Il sogno di affidare ad un lungo metraggio il messaggio di un nuovo umanesimo è forte. Nasce il Progetto Oltre il Confine.

“Oltre il confine” è una produzione Scirocco Films e Rosebud Entertainment Pictures con Rai Cinema, in co-produzione con Arte Cofinova, prodotto da Angelo Laudisa e Alessandro Valenti, con il supporto di Apulia film commission.

Fondazione Emmanuel diviene, da subito, partner del Progetto.

Due bambini africani guardano le stelle e sognano di arrivare in Italia. Il loro mondo è raccontato come in una fiaba: Bekisisa, ha dodici anni e ha una voce magica che incanta gli animali; il suo fratellino Eno, di sei, sogna di avere la maglia di Mané, il calciatore della sua squadra del cuore. Soli, lasciano la loro terra dopo aver subito lutti e perdite e raggiungono l’Italia dove la realtà non è certo a misura di bambino. Avventure, vicissitudini e pericoli, ma un grande legame li unisce e anche altri bambini saranno con loro alla ricerca di un futuro migliore.
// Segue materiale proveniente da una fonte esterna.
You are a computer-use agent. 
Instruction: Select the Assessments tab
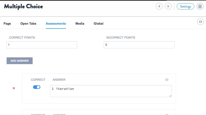[56, 24]
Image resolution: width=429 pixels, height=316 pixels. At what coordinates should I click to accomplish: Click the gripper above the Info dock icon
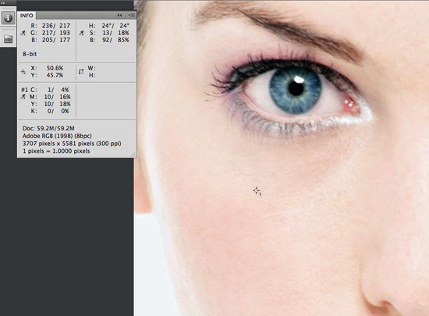coord(8,9)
È questa la trama di “Oltre il confine”, lungometraggio girata tra l’Italia e il Senegal.

“Vorrei che il mio film trasmettesse la potenza che può avere uno sguardo: noi italiani siamo abituati a vivere in una fortezza chiusa al mondo esterno, ma, se per una volta si riuscisse guardare oltre il confine e a capire il punto di vista di chi vive in un mondo disperato probabilmente tutti insieme riusciremo costruire un mondo migliore “ (Alessandro Valenti di ritorno dalle riprese in Senegal)

Classe 1973, Alessandro Valenti, è sceneggiatore di molti film per il cinema, ha stretto un lungo sodalizio con Edoardo Winspeare e ha diretto diversi documentari, cortometraggi e videoclip. Con “Babbo Natale”, ha conquistato la Mostra del Cinema di Venezia, aggiudicandosi il premio nella sezione MigrArti”.